Stare alla sbarra non vuol dire avere un girello su cui appoggiarsi passivamente, da tirare, o da strangolare. La sbarra è un piccolo aiuto per trovare qualità e quantità (proprio in quest’ordine) e consentire al corpo di ritrovare ogni giorno quegli strumenti che poi si utilizzeranno in centro, nella seconda parte della lezione. Il lavoro alla sbarra contiene tutti i semi di cui abbiamo bisogno, ed è propedeutico non solo nel processo di apprendimento della danza, ma anche per il lavoro della giornata, qualsiasi siano il livello tecnico e l’età del danzatore.

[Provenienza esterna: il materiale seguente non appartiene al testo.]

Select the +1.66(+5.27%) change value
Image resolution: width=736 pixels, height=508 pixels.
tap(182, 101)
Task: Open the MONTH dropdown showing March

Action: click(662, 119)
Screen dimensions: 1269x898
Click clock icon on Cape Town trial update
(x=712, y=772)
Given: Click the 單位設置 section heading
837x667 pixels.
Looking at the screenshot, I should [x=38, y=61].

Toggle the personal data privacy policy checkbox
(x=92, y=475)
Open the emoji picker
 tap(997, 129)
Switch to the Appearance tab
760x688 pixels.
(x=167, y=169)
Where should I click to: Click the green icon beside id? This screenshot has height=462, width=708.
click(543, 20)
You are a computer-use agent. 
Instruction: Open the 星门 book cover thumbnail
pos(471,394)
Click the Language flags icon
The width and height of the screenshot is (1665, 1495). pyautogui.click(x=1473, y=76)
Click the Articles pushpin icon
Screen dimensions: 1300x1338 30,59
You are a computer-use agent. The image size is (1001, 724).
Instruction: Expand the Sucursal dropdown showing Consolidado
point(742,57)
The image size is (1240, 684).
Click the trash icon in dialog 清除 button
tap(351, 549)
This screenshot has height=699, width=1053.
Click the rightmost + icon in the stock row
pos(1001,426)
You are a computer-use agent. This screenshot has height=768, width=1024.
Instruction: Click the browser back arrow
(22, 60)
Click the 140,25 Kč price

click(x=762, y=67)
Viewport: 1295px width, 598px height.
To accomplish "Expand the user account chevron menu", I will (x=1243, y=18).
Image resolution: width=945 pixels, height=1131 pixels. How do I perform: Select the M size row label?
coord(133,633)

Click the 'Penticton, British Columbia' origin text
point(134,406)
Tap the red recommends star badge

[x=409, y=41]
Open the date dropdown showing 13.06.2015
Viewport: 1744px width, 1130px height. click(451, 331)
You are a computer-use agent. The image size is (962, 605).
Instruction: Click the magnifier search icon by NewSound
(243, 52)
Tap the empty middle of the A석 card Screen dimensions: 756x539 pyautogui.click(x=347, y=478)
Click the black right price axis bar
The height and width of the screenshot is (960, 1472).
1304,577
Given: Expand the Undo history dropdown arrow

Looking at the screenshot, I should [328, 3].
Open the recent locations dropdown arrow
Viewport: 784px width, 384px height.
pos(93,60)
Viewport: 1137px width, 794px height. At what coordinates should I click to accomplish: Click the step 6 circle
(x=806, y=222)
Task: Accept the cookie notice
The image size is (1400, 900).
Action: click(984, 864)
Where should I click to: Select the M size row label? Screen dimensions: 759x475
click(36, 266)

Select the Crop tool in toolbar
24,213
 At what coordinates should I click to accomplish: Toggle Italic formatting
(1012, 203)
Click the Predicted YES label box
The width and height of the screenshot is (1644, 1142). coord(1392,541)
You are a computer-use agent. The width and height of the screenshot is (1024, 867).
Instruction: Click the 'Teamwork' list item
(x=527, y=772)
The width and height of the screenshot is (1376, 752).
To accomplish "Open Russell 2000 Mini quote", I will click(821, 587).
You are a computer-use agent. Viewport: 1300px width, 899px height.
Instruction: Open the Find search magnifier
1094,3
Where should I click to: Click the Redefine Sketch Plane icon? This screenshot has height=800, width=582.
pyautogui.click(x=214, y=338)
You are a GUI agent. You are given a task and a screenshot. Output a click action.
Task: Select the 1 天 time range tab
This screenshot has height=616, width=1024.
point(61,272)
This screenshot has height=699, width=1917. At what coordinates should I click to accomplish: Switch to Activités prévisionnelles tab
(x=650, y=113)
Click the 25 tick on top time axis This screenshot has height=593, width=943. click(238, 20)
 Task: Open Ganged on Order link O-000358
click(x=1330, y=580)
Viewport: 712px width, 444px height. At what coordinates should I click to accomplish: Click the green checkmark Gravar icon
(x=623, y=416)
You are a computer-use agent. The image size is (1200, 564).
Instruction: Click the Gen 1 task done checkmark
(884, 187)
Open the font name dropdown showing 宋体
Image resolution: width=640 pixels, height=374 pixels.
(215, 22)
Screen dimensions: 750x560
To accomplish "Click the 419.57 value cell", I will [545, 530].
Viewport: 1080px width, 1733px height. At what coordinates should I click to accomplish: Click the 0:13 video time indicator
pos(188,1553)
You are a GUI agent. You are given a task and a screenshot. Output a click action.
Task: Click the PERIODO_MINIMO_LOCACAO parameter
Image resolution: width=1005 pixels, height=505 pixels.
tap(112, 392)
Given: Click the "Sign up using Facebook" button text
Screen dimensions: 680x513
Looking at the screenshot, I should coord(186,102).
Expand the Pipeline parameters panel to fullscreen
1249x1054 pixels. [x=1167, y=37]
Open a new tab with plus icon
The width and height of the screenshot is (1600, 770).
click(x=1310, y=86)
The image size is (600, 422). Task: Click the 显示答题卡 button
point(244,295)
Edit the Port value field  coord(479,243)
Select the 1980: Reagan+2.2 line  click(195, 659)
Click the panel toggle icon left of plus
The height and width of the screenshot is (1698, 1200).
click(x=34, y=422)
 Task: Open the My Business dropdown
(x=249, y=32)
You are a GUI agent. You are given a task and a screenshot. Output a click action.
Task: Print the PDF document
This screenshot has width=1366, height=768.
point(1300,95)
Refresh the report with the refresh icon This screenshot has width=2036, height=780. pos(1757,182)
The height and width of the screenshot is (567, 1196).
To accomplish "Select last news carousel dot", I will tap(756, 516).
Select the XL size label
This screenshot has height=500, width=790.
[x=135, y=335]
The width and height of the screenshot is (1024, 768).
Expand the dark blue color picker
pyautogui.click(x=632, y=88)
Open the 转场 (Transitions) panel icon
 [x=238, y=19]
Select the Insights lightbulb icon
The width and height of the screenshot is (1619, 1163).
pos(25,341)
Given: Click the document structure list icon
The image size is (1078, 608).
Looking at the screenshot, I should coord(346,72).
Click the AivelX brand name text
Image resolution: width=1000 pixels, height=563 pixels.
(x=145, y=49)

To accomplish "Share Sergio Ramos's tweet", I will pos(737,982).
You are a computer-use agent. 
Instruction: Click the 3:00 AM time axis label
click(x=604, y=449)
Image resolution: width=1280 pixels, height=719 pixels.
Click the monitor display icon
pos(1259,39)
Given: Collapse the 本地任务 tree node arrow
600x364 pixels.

Avere una postura corretta del braccio e della mano che poggia sulla sbarra vuol dire aver sviluppato l’abilità di mantenere un corretto allineamento ma anche aver compreso l’en dehors e come correggere eventuali compensazioni a seguito di questa condizione, competenze che hanno a che vedere più con la sensibilità che con la forza fisica, mi preme specificarlo. Solo quando il peso viene trasmesso con consapevolezza e stabilità attraverso le gambe sui piedi, si è in grado di appoggiare quella mano senza aggrapparsi o tirare. Un esempio classico è l’atteggiamento di mantenere il peso sui talloni per cercare di forzare la rotazione esterna delle gambe, spingendo il pube avanti e in alto in una eccessiva retroversione del bacino, ecco che in questo caso, per stare in piedi, ci si dovrà per forza aggrappare alla sbarra. Questo a mio avviso è  però da evitare per almeno due motivi: uno perché l’allineamento non è corretto (parlo qui di una armoniosa distribuzione delle forze biodinamiche, tenendo conto anche dell’anatomia variabile di ogni singolo corpo, non di un dogma da applicare a tutti indistintamente), con attivazione di molte più catene muscolari del necessario, maggior dispendio di energia e una minore consapevolezza. Due, perché la sbarra – come abbiamo già detto – è propedeutica a ciò che si farà poi anche senza il girello, e quindi che senso ha preparare il corpo a restare appeso al sostegno quando poi si dovranno fare gli stessi movimenti, e molti altri ancora, contando solo sulle proprie forze? Vedo molti danzatori che alla sbarra slanciano le gambe in testa, hanno estensioni esagerate per poi, una volta in centro, fare fatica a stare in piedi. Bisogna studiare con lungimiranza e cercando di capire la meravigliosa logica sequenziale con cui si è evoluta la struttura della lezione di balletto, un sistema più che collaudato per raggiungere ogni risultato possibile. Il resto è tutto nella capacità di comprensione, nell’impegno, e nella genetica (anche qui in quest’ordine). La sbarra non è solo un riscaldamento, ma una preparazione sensoriale, propriocettiva e anche spirituale a tutto ciò che verrà dopo, proprio per questo nulla può sfuggire dal campo della nostra percezione, neanche quella mano e quel braccio che rimangono ‘dietro le quinte’ del movimento.